═══ MATERIAL SUPPLIED ═══

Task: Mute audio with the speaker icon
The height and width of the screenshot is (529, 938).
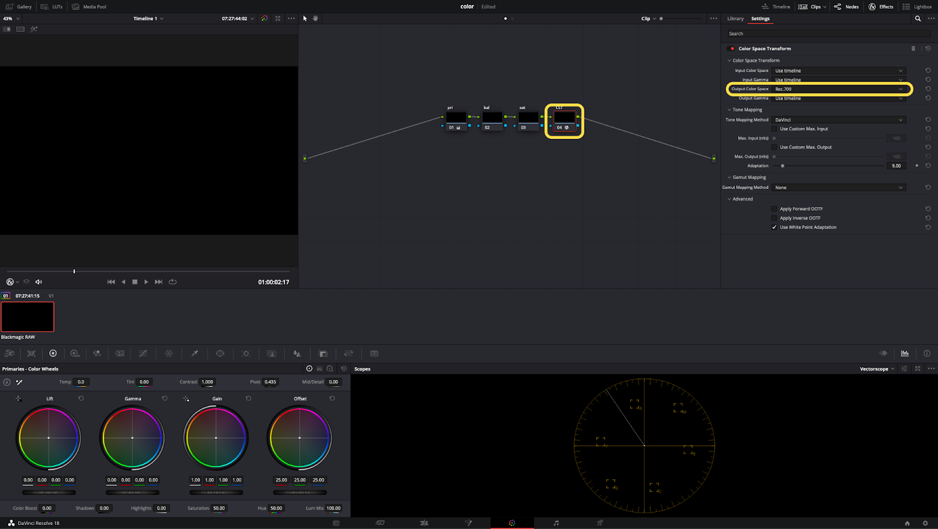Action: (39, 282)
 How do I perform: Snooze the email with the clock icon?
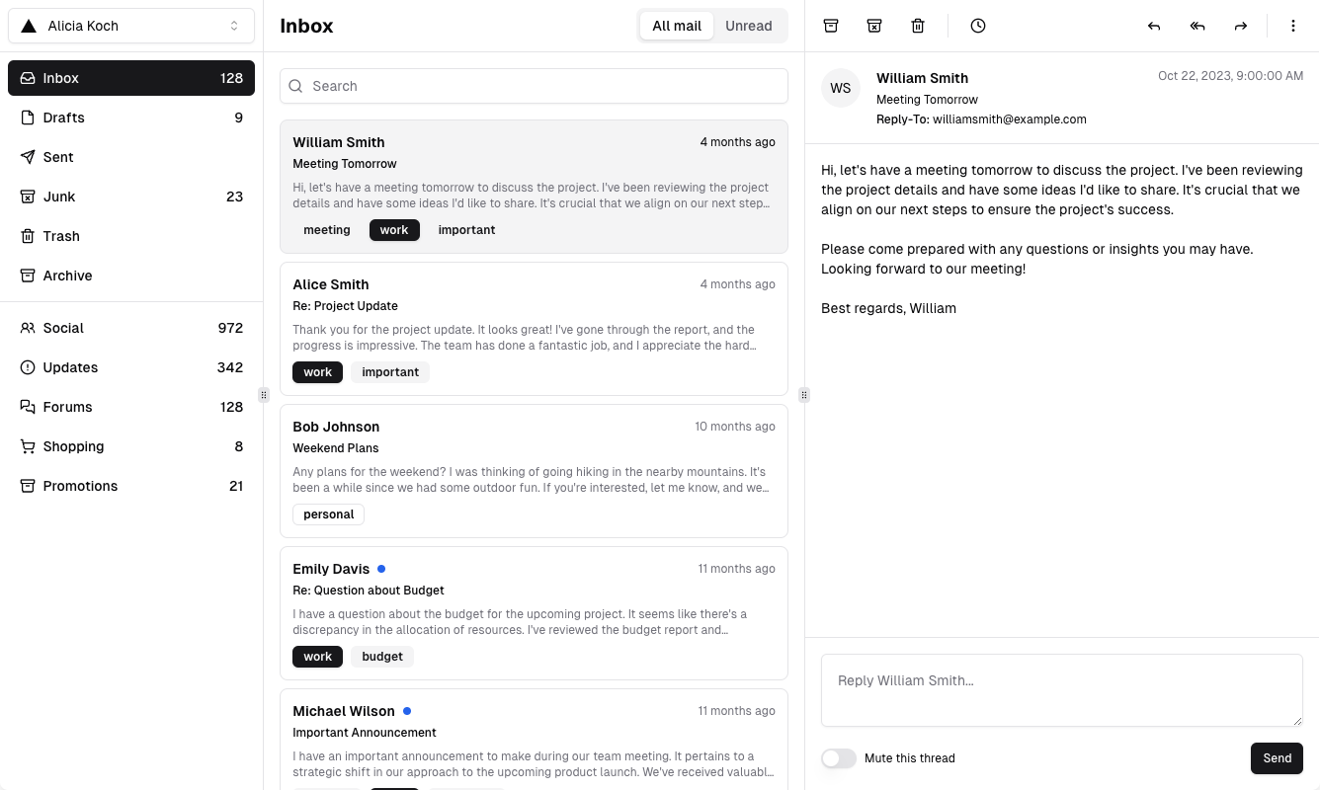coord(978,26)
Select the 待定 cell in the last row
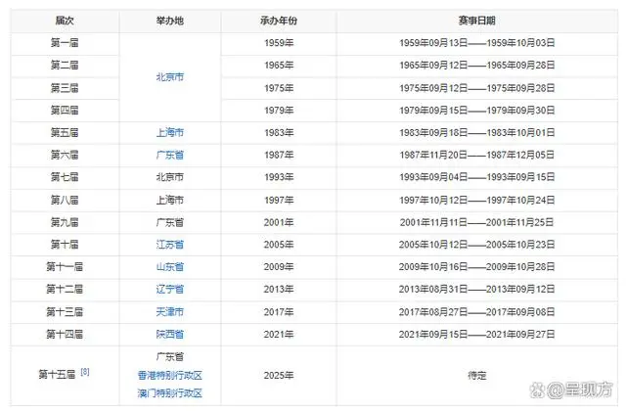This screenshot has height=412, width=626. coord(477,375)
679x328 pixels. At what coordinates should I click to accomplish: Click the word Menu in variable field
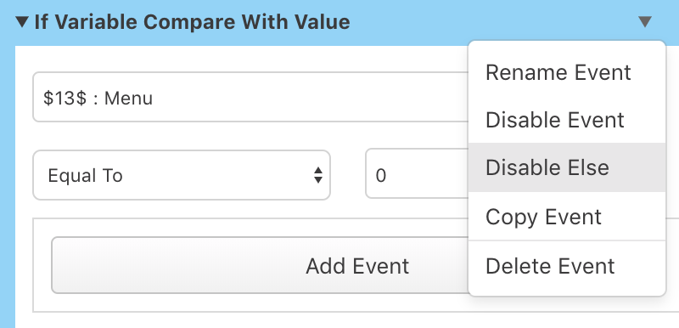(x=129, y=99)
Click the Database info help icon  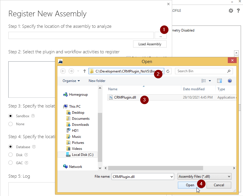click(34, 147)
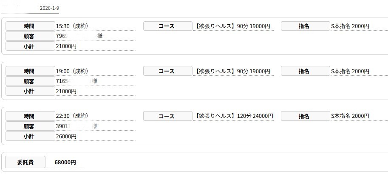Click the 小計 label in the 19:00 booking
The width and height of the screenshot is (388, 183).
(x=29, y=92)
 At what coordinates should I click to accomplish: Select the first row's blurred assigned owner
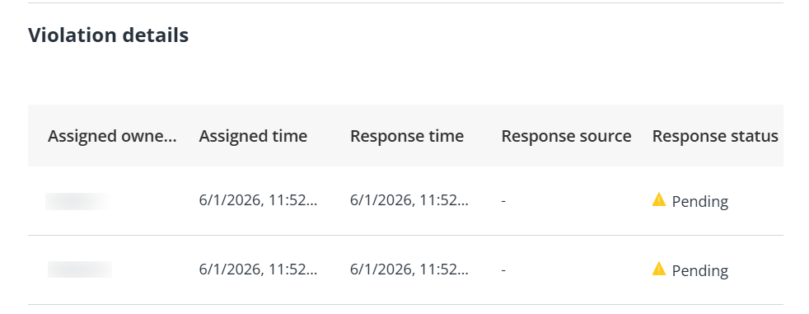click(x=78, y=201)
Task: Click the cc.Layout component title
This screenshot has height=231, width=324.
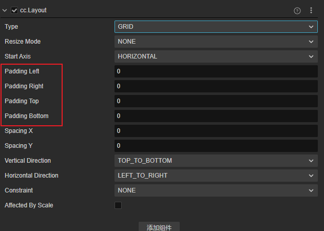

═══

EXERCISE DETAILS —
Would you please return all lines from the listing above that contain "Task"?

EXERCISE RESULT —
Task: Mute audio with the speaker icon
Task: Click the cc.Layout component title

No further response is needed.